Discovery of a novel chemotype of potent human ENaC blockers using a bioisostere approach. Part 1: Quaternary amines was written by Hunt, Thomas;Atherton-Watson, Hazel C.;Axford, Jake;Collingwood, Stephen P.;Coote, Kevin J.;Cox, Brian;Czarnecki, Sarah;Danahay, Henry;Devereux, Nick;Howsham, Catherine;Hunt, Peter;Paddock, Victoria;Paisley, Derek;Young, Alice. And the article was included in Bioorganic & Medicinal Chemistry Letters in 2012.Computed Properties of C10H13BrO This article mentions the following:

We report the identification of a novel series of human epithelial sodium channel (ENaC) blockers that are structurally distinct from the pyrazinoyl guanidine chemotype found in prototypical ENaC blockers such as amiloride. Following a rational design hypothesis a series of quaternary amines were prepared and evaluated for their ability to block ion transport via ENaC in human bronchial epithelial cells (HBECs). Compound 11 has an IC₅₀ of 200 nM and is efficacious in the Guinea-pig tracheal p.d. (TPD) model of ENaC blockade with an ED₅₀ of 44 μg kg^-1 at 1 h. As such, pyrazinoyl quaternary amines represent the first examples of a promising new class of human ENaC blockers. In the experiment, the researchers used many compounds, for example, 1-(3-Bromopropyl)-4-methoxybenzene (cas: 57293-19-3Computed Properties of C10H13BrO).

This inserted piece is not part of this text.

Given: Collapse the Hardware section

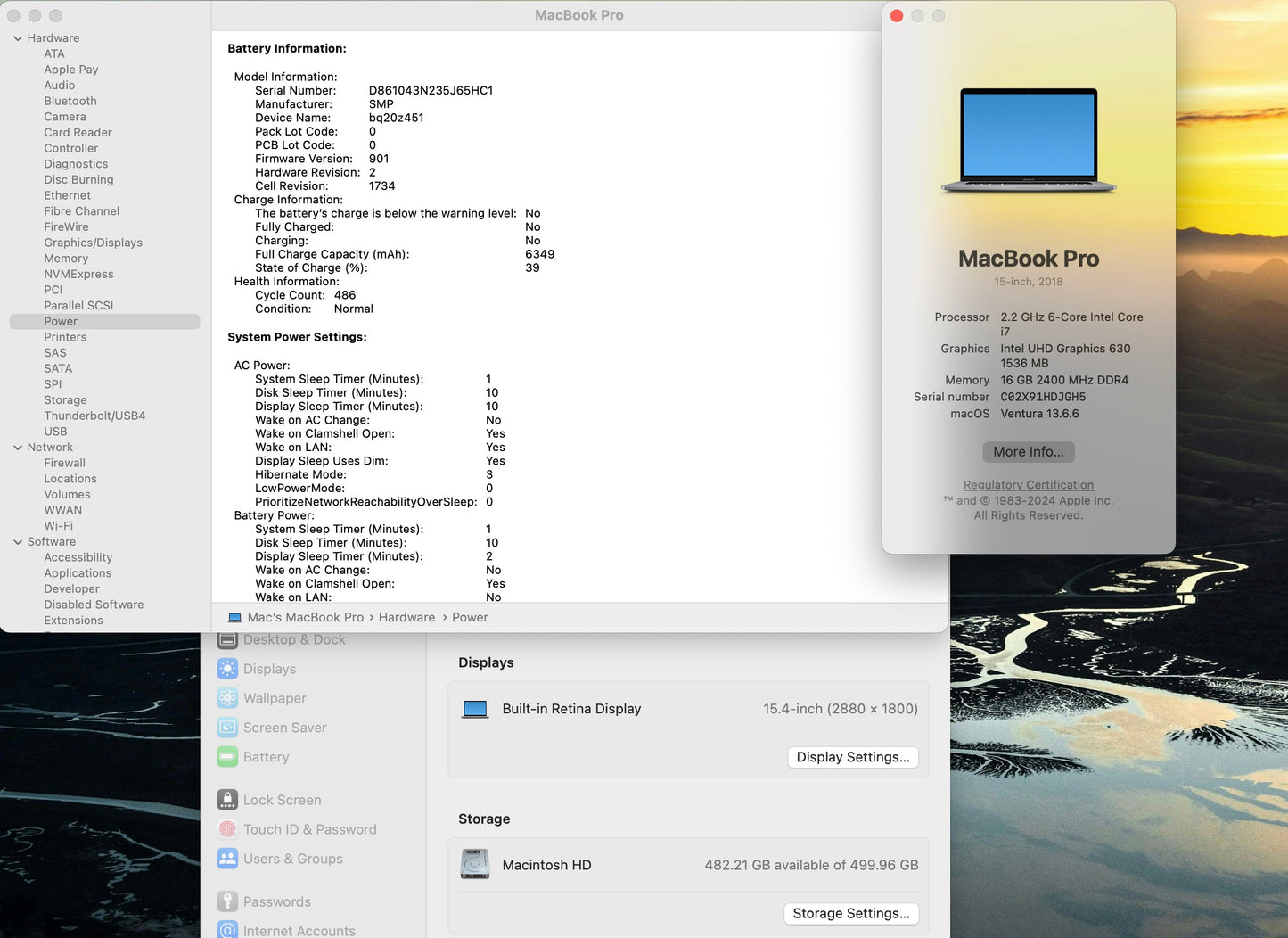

1-(3-Bromopropyl)-4-methoxybenzene (cas: 57293-19-3) belongs to organobromine compounds. Most organobromine compounds, like most organohalide compounds, are relatively nonpolar. When the molecular ion is detected, the bromine and chlorine isotope patterns are very distinct, but caution is to be exercised for certain mixed chlorinated/brominated compounds, which can look similar to homohalogen patterns.Computed Properties of C10H13BrO

Referemce:
Bromide – Wikipedia,
bromide – Wiktionary

A chemoselective Reformatsky-Negishi approach to α-haloaryl esters was written by Wong, Brian;Linghu, Xin;Crawford, James J.;Drobnick, Joy;Lee, Wendy;Zhang, Haiming. And the article was included in Tetrahedron in 2014.Recommanded Product: 2178-24-7 This article mentions the following:

A practical synthesis of α-haloaryl esters was achieved via a chemoselective Negishi coupling of poly-halogenated aromatics and Reformatskii reagents in the presence of catalytic Pd(dba)₂ and Xantphos. This chem. tolerates a variety of aryl halides and was successfully applied to the synthesis of Ibuprofen. The α-haloaryl ester products, exemplified by Et 2-(4-bromo-2-chlorophenyl)acetate , can be further functionalized via palladium or copper catalysis to afford an array of α-aryl esters. In the experiment, the researchers used many compounds, for example, Ethyl (2-bromophenyl)acetate (cas: 2178-24-7Recommanded Product: 2178-24-7).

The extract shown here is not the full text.